Il doppio binario ha però portato alla paralisi dei tentativi dell’Onu. Nei due giorni di colloqui a Vienna, giovedì e venerdì, oscurati anche dalla presenze dei maggiori leader mondiali a Davos, non si è raggiunto nessun risultato.
“Vienna dove essere un test per l’impegno di tutte le partie – ha commentato il portavoce dell’opposizione siriana Yahya al-Aridi -. Ma l’Onu non ha visto nessun impegno”. Quello di Vienna era il nono round di negoziati patrocinati dalle Nazioni Unite. Tutti i tentativi si sono infranti su richieste inconciliabili: gli jihadisti insorti chiedono come precondizione che Assad lasci il potere, il presidente, dopo tanti anni di solida resistenza, non è certo disposto a cedere proprio nel momento in cui la vittoria sembra a portata di mano.

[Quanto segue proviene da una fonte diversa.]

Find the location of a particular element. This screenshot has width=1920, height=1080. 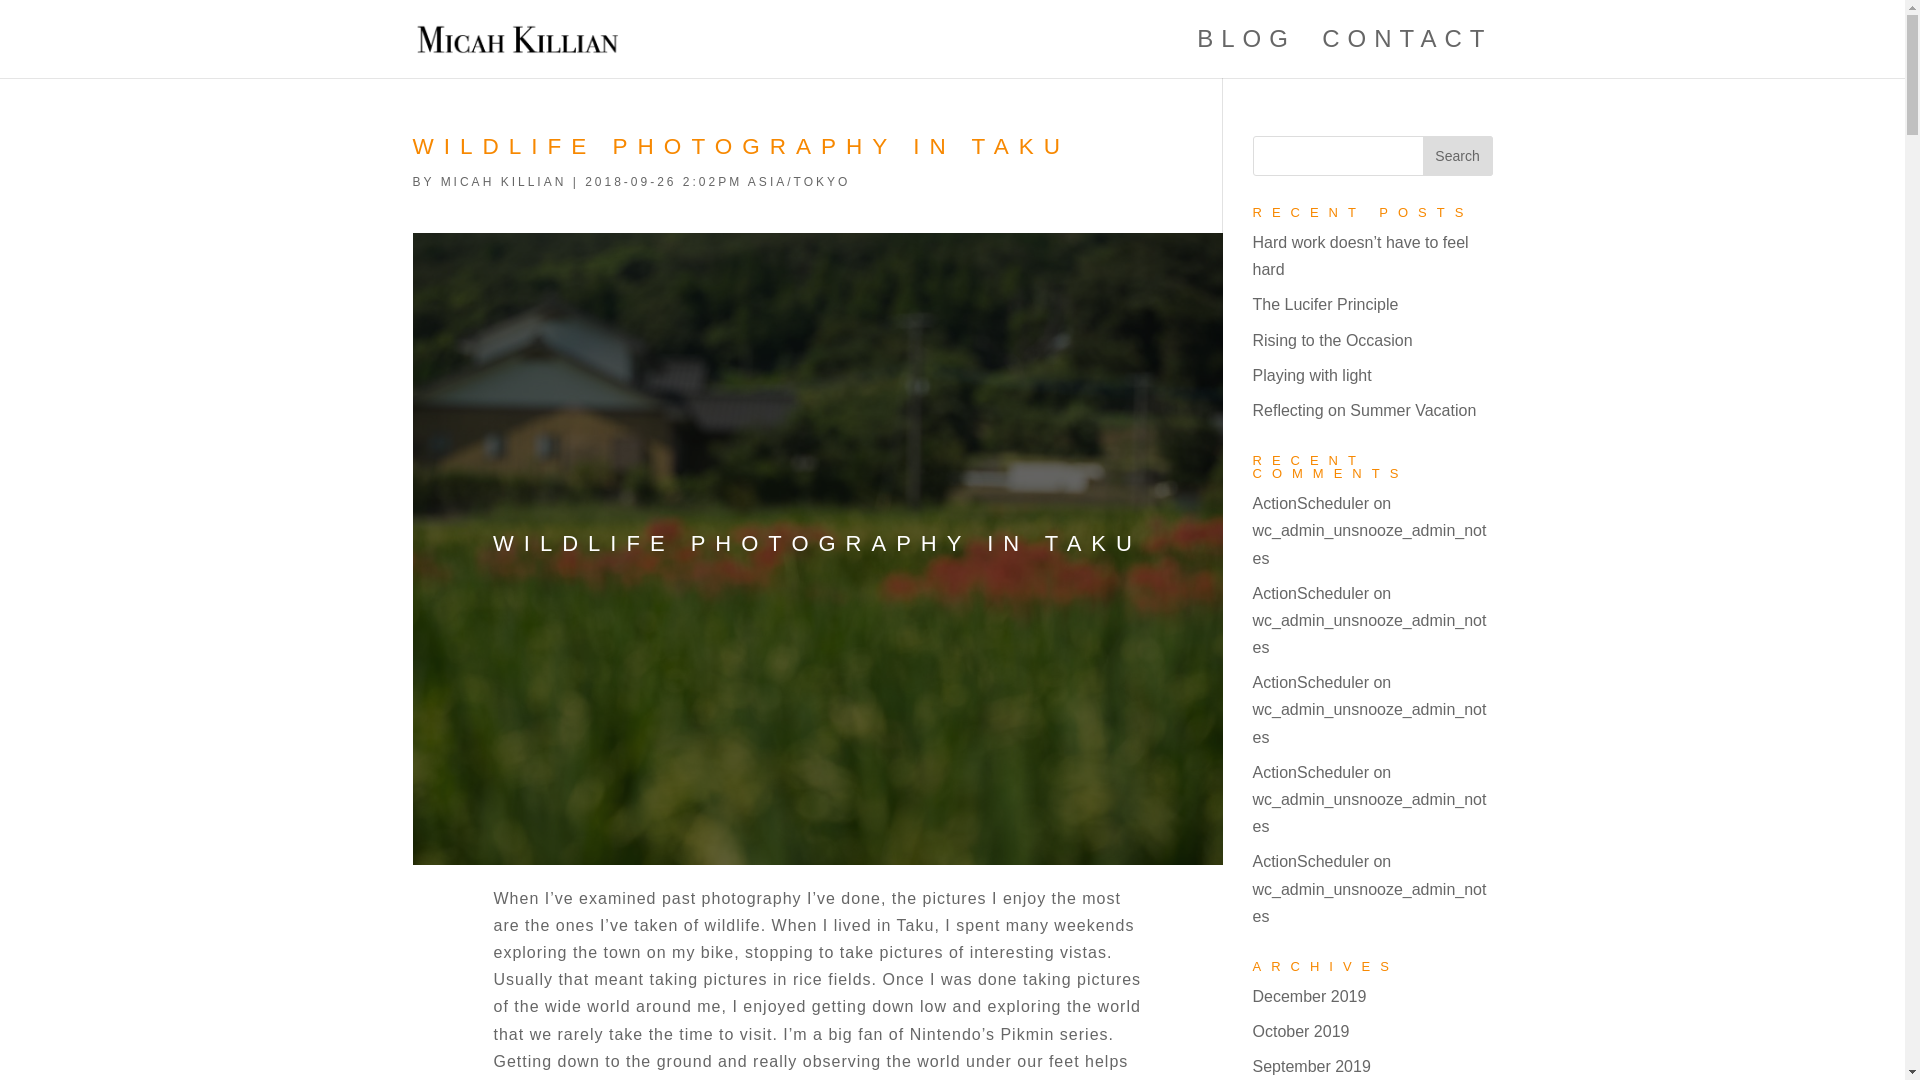

October 2019 is located at coordinates (1300, 1031).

Dunque è tutto rimandato a martedì.
I colloqui di Soci puntano a un “transizione con Assad”, nella cornice di una nuova costituzione e nuove elezioni presidenziali. La nuova architettura istituzionale dovrebbe prevedere anche l’autonomia per i curdi, che ora sono al centro di questa fase del conflitto. I guerriglieri dello Ypg, addestrati, armati e appoggiati con l’aviazione e l’artiglieria dagli Stati Uniti, hanno sconfitto l’Isis a Raqqa ma sono diventati troppo potenti agli occhi della Turchia, che li accusa di stretti legami con il Pkk turco, un’organizzazione considerata terroristica dagli stessi Usa e dalla Ue.
Ma i dirigenti di Afrin hanno lanciato un appello al governo di Damasco per intervenga al confine e fermi “i raid aerei della Turchia”. Damasco avrebbe però posto come condizione il disarmo delle milizie curde e il loro passaggio sotto il controllo dell’esercito governativo.
Assad, che in questi anni ha dimostrato una notevole capacità di leadership e di sottigliezza dipolomatica, grazie anche al patrocinio di Putin, sta approfittando dello scontro fra due potenze della Nato, Turchia e Stati Uniti, che indebolisce ulterormente il già sfilacciato fronte "filoamericano" nella partita siriana.
Erdogan vuole che Washington ritiri del tutto il suo appoggio ai curdi dello Ypg. Venerdì è andato in visita alle truppe nella provincia di Hatay, che confina con il cantone di Afrin, e ha rilanciato: “Spazzeremo via i terroristi da Afrin, Manbij, fino al confine con l’Iraq”.
L’operazione, ipocritamente chiamata “Ramoscello di Olivo”, nel cantone di Afrin, sarebbe quindi parte di un piano più ampio, cominciato già nell’estate del 2016 con “Scudo sull’Eufrate” e la conquista di Al-Bab.
La Turchia vuole creare una “fascia di sicurezza”, profonda alcune decine di chilometri, lungo tutti i 900 chilometri di frontiera con la Siria. Ma questo intendo cozza con la politica Usa, che ha creato una sua zona di influenza, con sette basi e duemila militari, nel Nord-Est siriano, a fianco dei guerriglieri dello Ypg.
Ormai si stanno chiaramente delineando le zone di influenza estera nelle quali la Siria è stata, di fatto, suddivisa:
1) La Repubblica Araba di Siria, sotto la presidenza di Assad, è un protettorato congiunto della Russia, dell'Iran e degli Hezbollah libanesi.
2) Il Nord-Ovest composto dalle province di Idlib, Afrin e Al Bab è sotto il controllo della Turchia.
3) Il Nord-Est, altrimenti detto Kurdistan Siriano o Rojava, è sotto l'influenza degli Stati Uniti, che hanno però una base militare anche ad Al Tanf.
4) Il Sud-Ovest è di fatto una "buffer zone" (zona cuscinetto) controllata da Israele e Giordania.
Il federalismo sembra l'unica strada che possa tenere unita la Siria, ma questo richiederà una nuova Costituzione, che dovrà essere scritta nei prossimi anni sotto la supervisione di Assad e dei Russi, che restano i veri vincitori della guerra.